What the task requires:
Go through the listing and copy every line word for word.

Dataset entries:
+++++
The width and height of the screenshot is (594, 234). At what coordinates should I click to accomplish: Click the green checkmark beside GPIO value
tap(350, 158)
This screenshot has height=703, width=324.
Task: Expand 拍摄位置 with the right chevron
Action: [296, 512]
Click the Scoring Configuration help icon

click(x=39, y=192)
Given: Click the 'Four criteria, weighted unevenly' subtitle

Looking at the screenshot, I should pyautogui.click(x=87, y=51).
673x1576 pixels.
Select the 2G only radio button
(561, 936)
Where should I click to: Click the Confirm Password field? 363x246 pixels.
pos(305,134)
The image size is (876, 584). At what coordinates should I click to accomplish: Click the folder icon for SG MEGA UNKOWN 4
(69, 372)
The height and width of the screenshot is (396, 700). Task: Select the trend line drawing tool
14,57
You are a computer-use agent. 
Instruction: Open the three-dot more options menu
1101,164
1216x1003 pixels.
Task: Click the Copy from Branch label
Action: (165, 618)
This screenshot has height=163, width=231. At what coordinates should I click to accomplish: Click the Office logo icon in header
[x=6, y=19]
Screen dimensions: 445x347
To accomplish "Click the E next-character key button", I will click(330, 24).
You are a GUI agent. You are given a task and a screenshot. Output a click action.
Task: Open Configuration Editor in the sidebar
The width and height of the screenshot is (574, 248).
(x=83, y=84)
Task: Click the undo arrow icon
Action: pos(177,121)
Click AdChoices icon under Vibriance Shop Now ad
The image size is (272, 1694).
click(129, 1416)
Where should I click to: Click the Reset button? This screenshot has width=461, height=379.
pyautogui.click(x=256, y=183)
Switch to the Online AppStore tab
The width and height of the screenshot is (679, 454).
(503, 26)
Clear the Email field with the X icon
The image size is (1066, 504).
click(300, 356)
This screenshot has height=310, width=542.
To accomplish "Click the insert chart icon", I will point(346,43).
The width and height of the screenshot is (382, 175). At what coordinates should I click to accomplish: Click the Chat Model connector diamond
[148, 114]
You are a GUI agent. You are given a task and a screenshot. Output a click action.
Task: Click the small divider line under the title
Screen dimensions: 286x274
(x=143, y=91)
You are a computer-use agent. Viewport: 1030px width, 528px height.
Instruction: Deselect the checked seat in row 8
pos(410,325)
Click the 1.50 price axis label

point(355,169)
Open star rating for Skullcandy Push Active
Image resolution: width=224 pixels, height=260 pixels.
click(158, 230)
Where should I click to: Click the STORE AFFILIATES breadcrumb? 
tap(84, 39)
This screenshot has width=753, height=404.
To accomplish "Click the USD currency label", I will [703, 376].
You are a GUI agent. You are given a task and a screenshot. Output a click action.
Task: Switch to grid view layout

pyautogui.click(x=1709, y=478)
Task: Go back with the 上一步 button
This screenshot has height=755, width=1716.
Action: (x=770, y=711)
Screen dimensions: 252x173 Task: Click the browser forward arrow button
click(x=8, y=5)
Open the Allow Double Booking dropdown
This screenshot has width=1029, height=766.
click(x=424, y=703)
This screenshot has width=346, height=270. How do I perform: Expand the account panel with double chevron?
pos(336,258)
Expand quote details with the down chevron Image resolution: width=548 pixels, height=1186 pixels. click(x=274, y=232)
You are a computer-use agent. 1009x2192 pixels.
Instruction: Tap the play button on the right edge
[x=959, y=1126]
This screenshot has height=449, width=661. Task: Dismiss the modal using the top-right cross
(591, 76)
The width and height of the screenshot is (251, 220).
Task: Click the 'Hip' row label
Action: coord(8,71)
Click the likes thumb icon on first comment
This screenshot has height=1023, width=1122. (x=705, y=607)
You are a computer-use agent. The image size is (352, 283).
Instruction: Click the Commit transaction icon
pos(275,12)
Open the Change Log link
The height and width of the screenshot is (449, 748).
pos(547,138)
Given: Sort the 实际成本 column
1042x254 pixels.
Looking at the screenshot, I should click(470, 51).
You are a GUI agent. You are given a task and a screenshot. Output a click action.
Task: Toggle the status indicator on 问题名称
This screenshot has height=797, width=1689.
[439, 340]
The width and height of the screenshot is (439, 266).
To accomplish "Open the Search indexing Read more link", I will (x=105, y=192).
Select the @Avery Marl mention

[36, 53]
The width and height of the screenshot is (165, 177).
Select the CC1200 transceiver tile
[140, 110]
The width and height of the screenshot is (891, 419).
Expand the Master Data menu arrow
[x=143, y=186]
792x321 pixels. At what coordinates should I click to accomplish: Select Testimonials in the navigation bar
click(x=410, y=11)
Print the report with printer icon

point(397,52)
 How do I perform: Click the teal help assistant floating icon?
+++++
Solution to this problem:
The width and height of the screenshot is (594, 234). At what coordinates should I click to accomplish: Click the green checkmark beside GPIO value
tap(350, 158)
This screenshot has height=703, width=324.
Task: Expand 拍摄位置 with the right chevron
Action: [296, 512]
Click the Scoring Configuration help icon

click(x=39, y=192)
Given: Click the 'Four criteria, weighted unevenly' subtitle

Looking at the screenshot, I should pyautogui.click(x=87, y=51).
673x1576 pixels.
Select the 2G only radio button
(561, 936)
Where should I click to: Click the Confirm Password field? 363x246 pixels.
pos(305,134)
The image size is (876, 584). At what coordinates should I click to accomplish: Click the folder icon for SG MEGA UNKOWN 4
(69, 372)
The height and width of the screenshot is (396, 700). Task: Select the trend line drawing tool
14,57
You are a computer-use agent. 
Instruction: Open the three-dot more options menu
1101,164
1216x1003 pixels.
Task: Click the Copy from Branch label
Action: (165, 618)
This screenshot has height=163, width=231. At what coordinates should I click to accomplish: Click the Office logo icon in header
[x=6, y=19]
Screen dimensions: 445x347
To accomplish "Click the E next-character key button", I will click(330, 24).
You are a GUI agent. You are given a task and a screenshot. Output a click action.
Task: Open Configuration Editor in the sidebar
The width and height of the screenshot is (574, 248).
(x=83, y=84)
Task: Click the undo arrow icon
Action: pos(177,121)
Click AdChoices icon under Vibriance Shop Now ad
The image size is (272, 1694).
click(129, 1416)
Where should I click to: Click the Reset button? This screenshot has width=461, height=379.
pyautogui.click(x=256, y=183)
Switch to the Online AppStore tab
The width and height of the screenshot is (679, 454).
(503, 26)
Clear the Email field with the X icon
The image size is (1066, 504).
click(300, 356)
This screenshot has height=310, width=542.
To accomplish "Click the insert chart icon", I will point(346,43).
The width and height of the screenshot is (382, 175). At what coordinates should I click to accomplish: Click the Chat Model connector diamond
[148, 114]
You are a GUI agent. You are given a task and a screenshot. Output a click action.
Task: Click the small divider line under the title
Screen dimensions: 286x274
(x=143, y=91)
You are a computer-use agent. Viewport: 1030px width, 528px height.
Instruction: Deselect the checked seat in row 8
pos(410,325)
Click the 1.50 price axis label

point(355,169)
Open star rating for Skullcandy Push Active
Image resolution: width=224 pixels, height=260 pixels.
click(158, 230)
Where should I click to: Click the STORE AFFILIATES breadcrumb? 
tap(84, 39)
This screenshot has width=753, height=404.
To accomplish "Click the USD currency label", I will [703, 376].
You are a GUI agent. You are given a task and a screenshot. Output a click action.
Task: Switch to grid view layout

pyautogui.click(x=1709, y=478)
Task: Go back with the 上一步 button
This screenshot has height=755, width=1716.
Action: (x=770, y=711)
Screen dimensions: 252x173 Task: Click the browser forward arrow button
click(x=8, y=5)
Open the Allow Double Booking dropdown
This screenshot has width=1029, height=766.
click(x=424, y=703)
This screenshot has width=346, height=270. How do I perform: Expand the account panel with double chevron?
pos(336,258)
Expand quote details with the down chevron Image resolution: width=548 pixels, height=1186 pixels. click(x=274, y=232)
You are a computer-use agent. 1009x2192 pixels.
Instruction: Tap the play button on the right edge
[x=959, y=1126]
This screenshot has height=449, width=661. Task: Dismiss the modal using the top-right cross
(591, 76)
The width and height of the screenshot is (251, 220).
Task: Click the 'Hip' row label
Action: coord(8,71)
Click the likes thumb icon on first comment
This screenshot has height=1023, width=1122. (x=705, y=607)
You are a computer-use agent. The image size is (352, 283).
Instruction: Click the Commit transaction icon
pos(275,12)
Open the Change Log link
The height and width of the screenshot is (449, 748).
pos(547,138)
Given: Sort the 实际成本 column
1042x254 pixels.
Looking at the screenshot, I should click(470, 51).
You are a GUI agent. You are given a task and a screenshot. Output a click action.
Task: Toggle the status indicator on 问题名称
This screenshot has height=797, width=1689.
[439, 340]
The width and height of the screenshot is (439, 266).
To accomplish "Open the Search indexing Read more link", I will (x=105, y=192).
Select the @Avery Marl mention

[36, 53]
The width and height of the screenshot is (165, 177).
Select the CC1200 transceiver tile
[140, 110]
The width and height of the screenshot is (891, 419).
Expand the Master Data menu arrow
[x=143, y=186]
792x321 pixels. At what coordinates should I click to accomplish: Select Testimonials in the navigation bar
click(x=410, y=11)
Print the report with printer icon

point(397,52)
 How do I perform: Click the teal help assistant floating icon?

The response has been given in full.